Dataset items
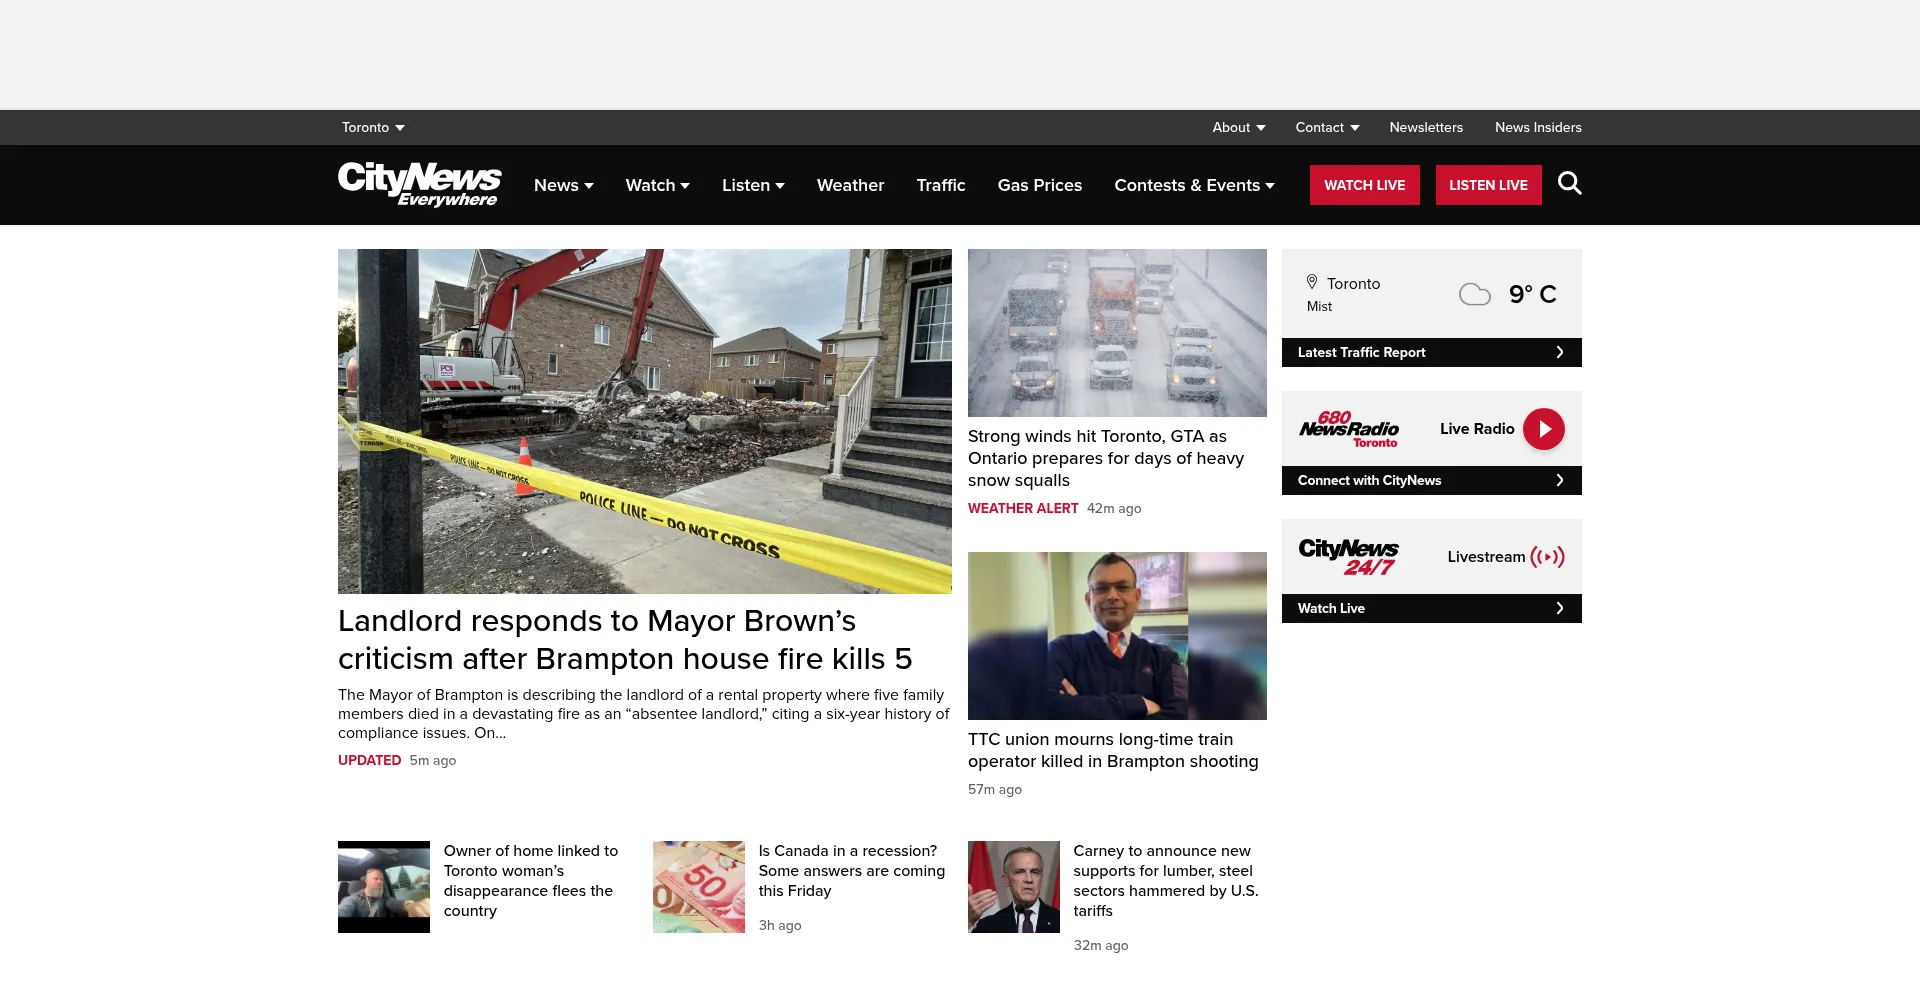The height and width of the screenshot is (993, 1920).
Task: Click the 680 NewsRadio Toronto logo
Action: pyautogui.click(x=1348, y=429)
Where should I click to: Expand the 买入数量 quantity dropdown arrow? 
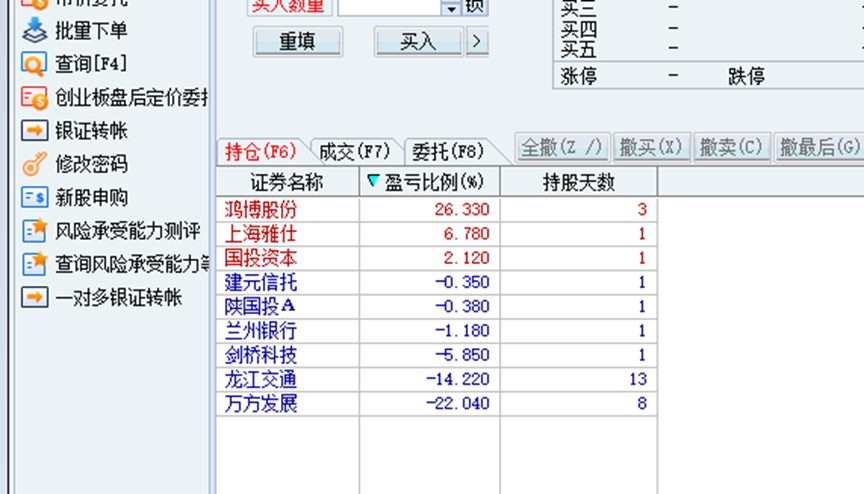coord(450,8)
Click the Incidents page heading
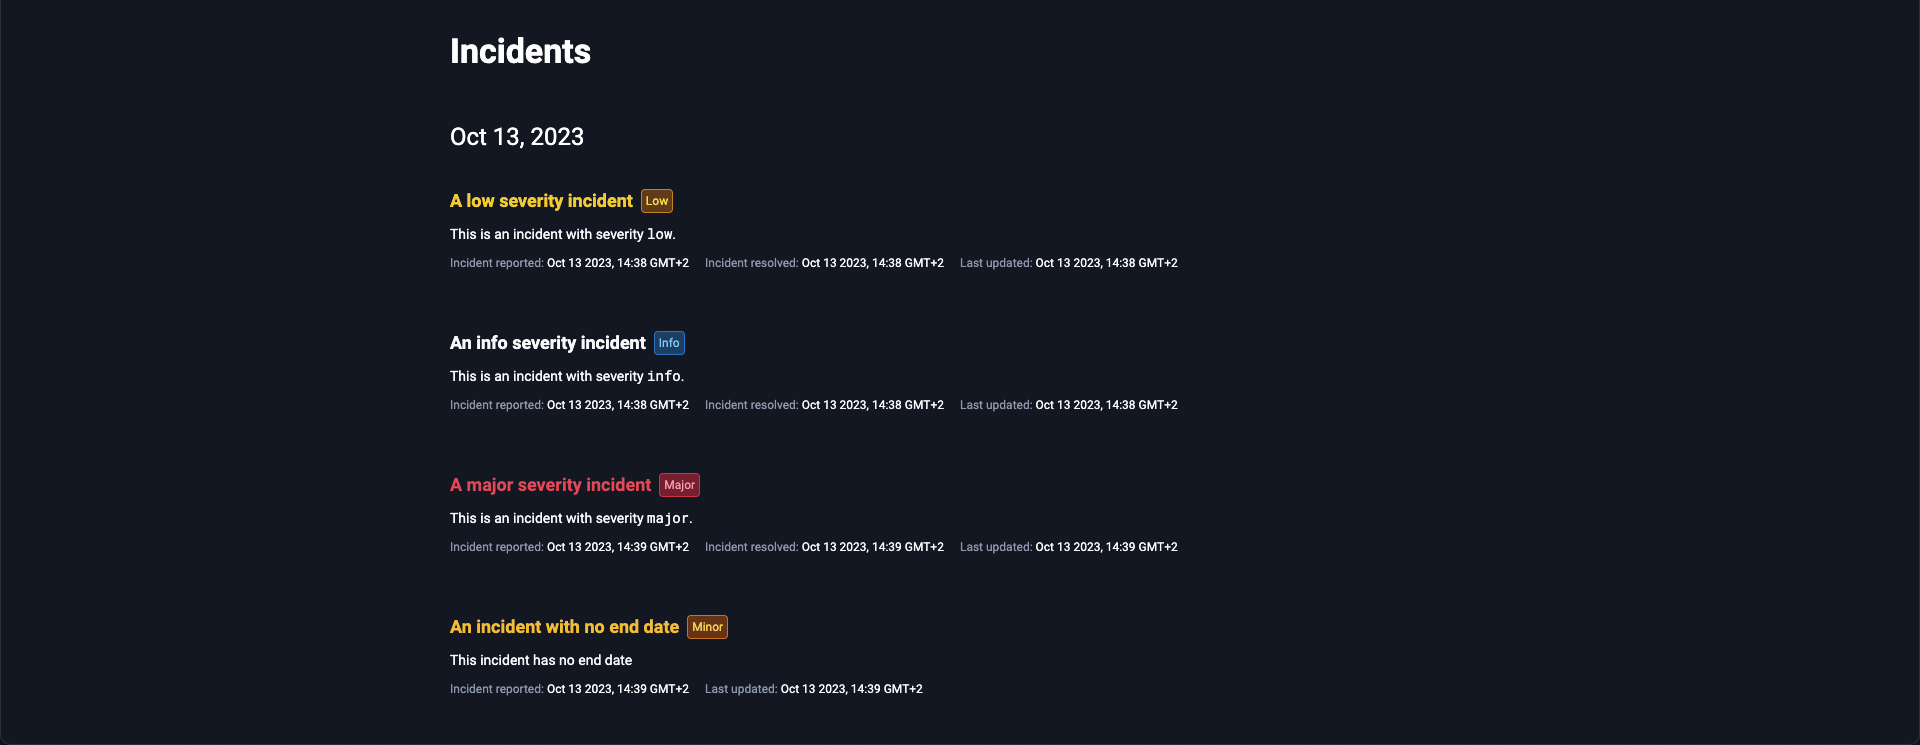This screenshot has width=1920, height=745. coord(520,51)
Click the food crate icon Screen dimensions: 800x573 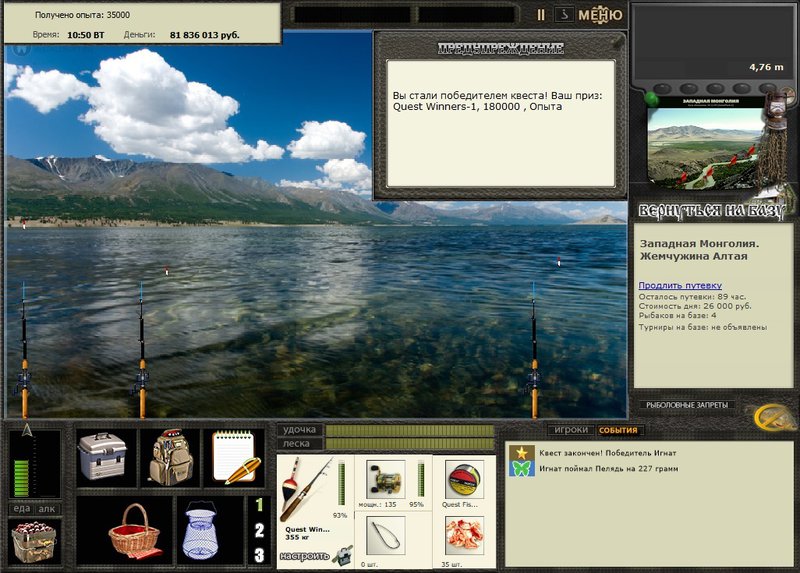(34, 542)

Set problem - Rewrite the data from its first line through the line containing "This screenshot has", changing "heading" to "title" and keeping everything else the same. Omit the pictures from your answer.

Output of the exercise -
The height and width of the screenshot is (993, 1920).
Task: Click the 680 NewsRadio Toronto logo
Action: pyautogui.click(x=1348, y=429)
Where should I click to: Expand the 买入数量 quantity dropdown arrow? 
coord(450,8)
Click the Incidents page title
This screenshot has width=1920, height=745. coord(520,51)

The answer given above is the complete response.